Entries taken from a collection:
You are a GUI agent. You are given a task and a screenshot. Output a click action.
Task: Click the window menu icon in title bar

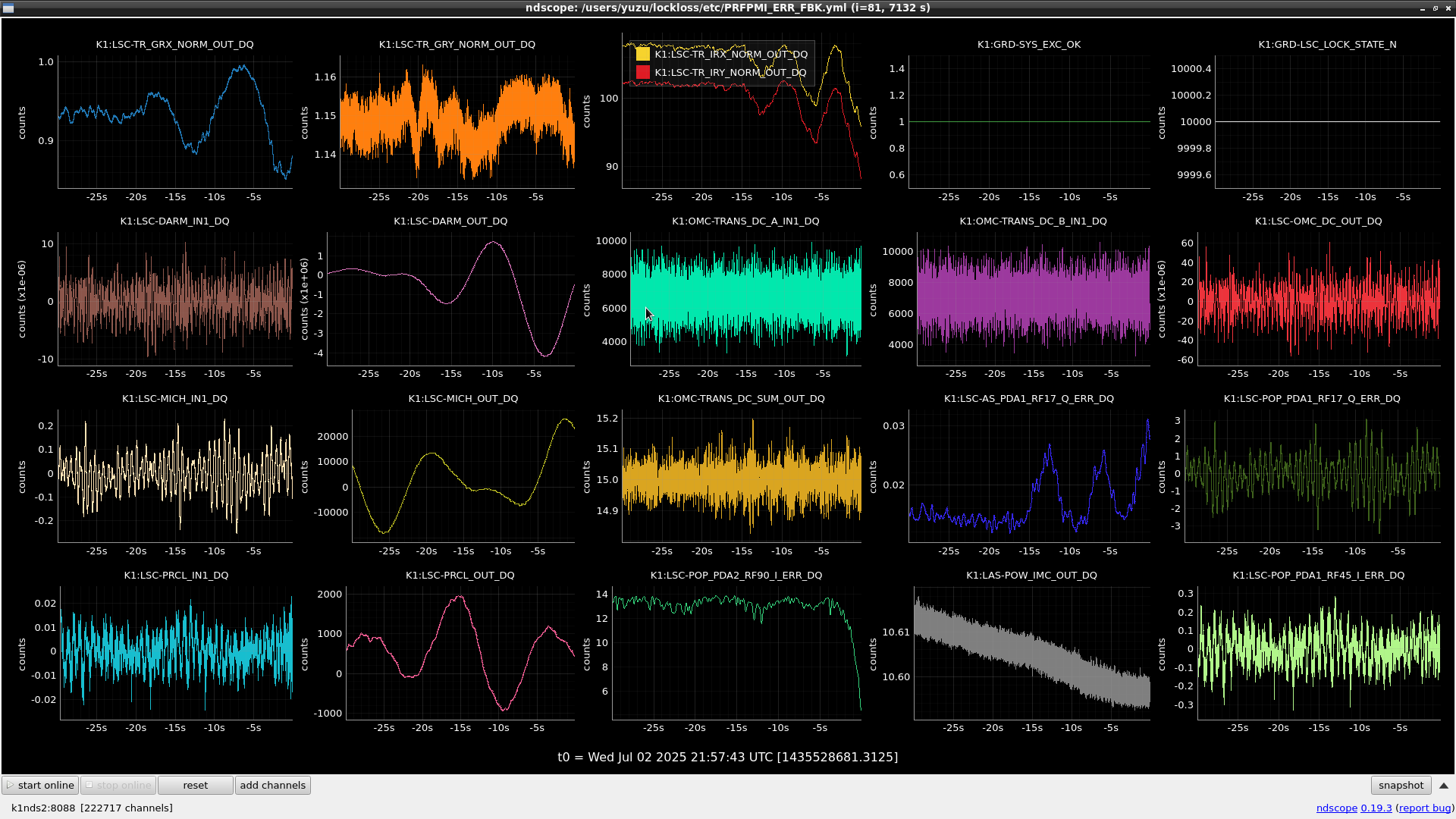coord(7,8)
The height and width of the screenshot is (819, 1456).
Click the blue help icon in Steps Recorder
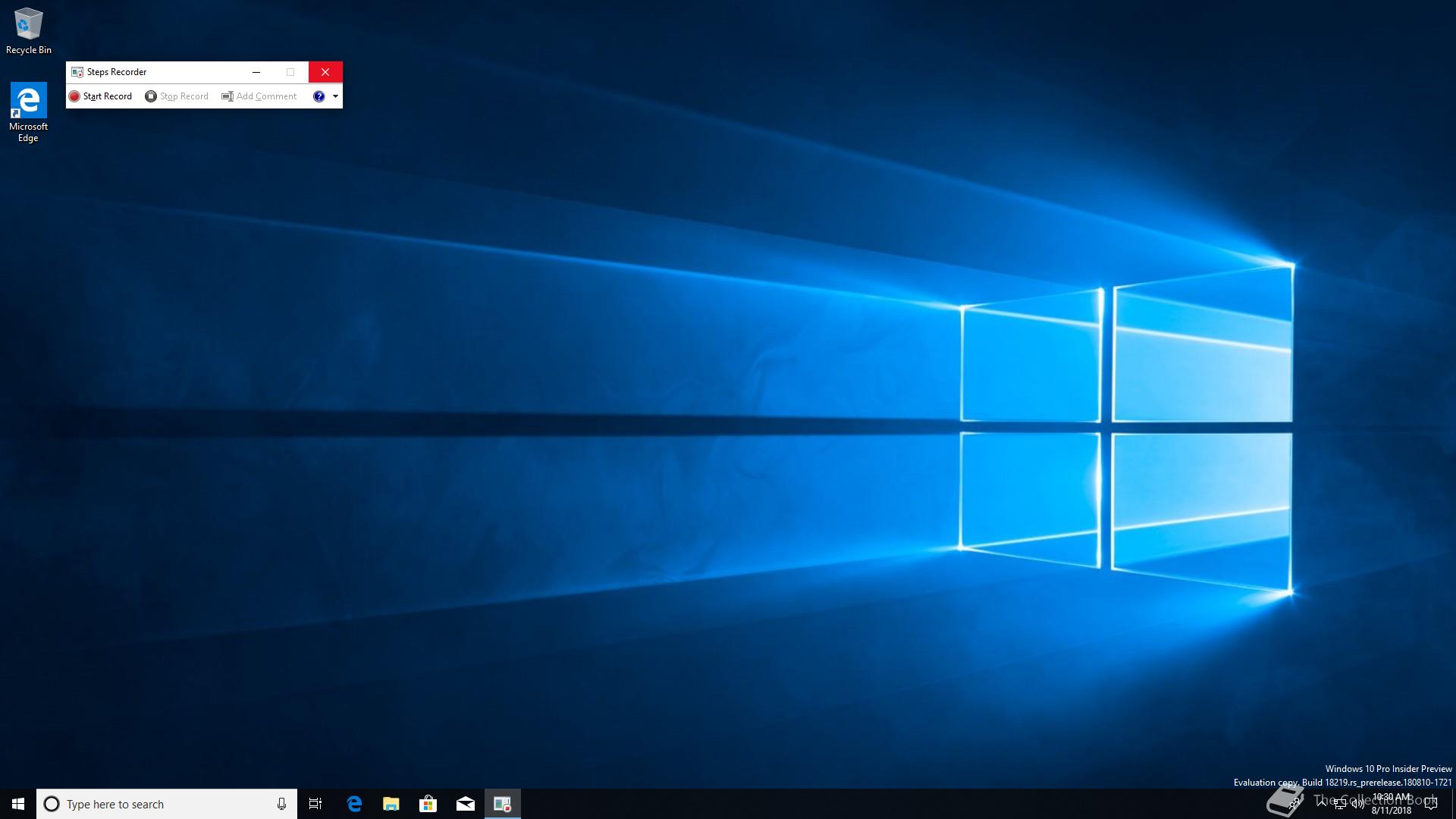tap(318, 96)
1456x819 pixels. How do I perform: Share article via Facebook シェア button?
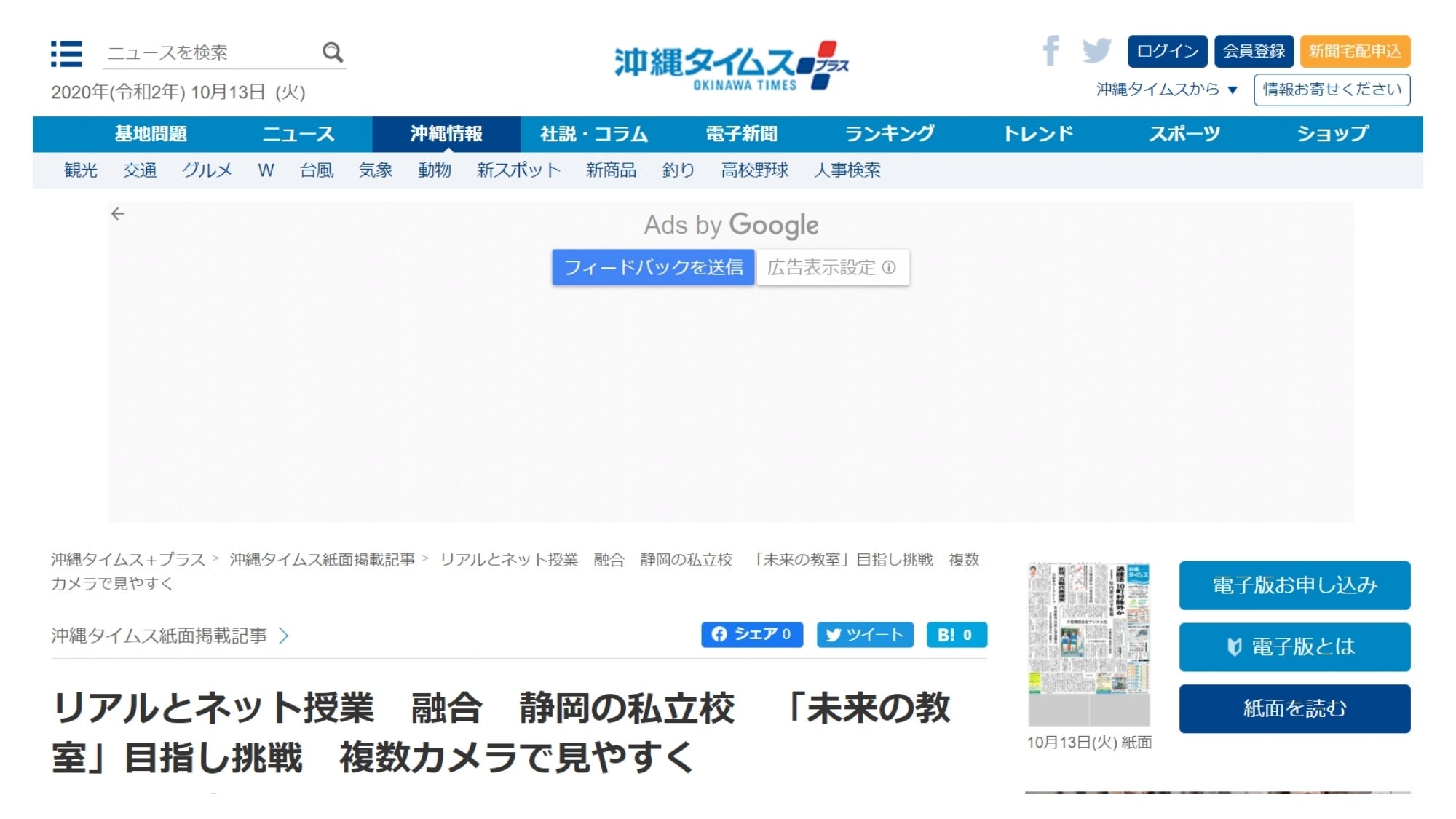coord(751,635)

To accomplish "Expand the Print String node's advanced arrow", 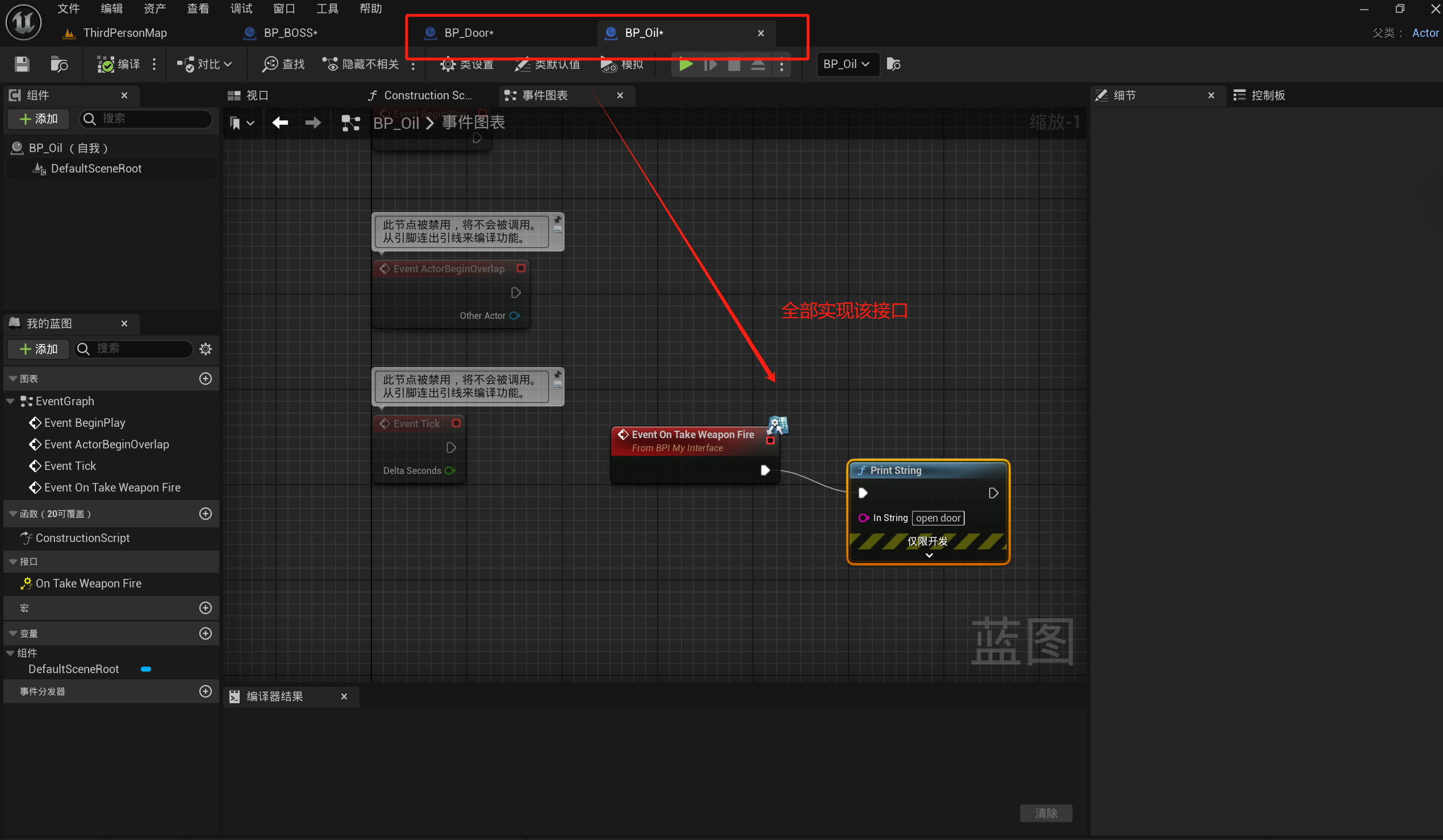I will click(929, 555).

Directions:
Every line in the records above that contains the word "screenshot" should be copied out.

Written answer:
You are a GUI agent. You are given a task and a screenshot. Output a click action.
The height and width of the screenshot is (819, 1456).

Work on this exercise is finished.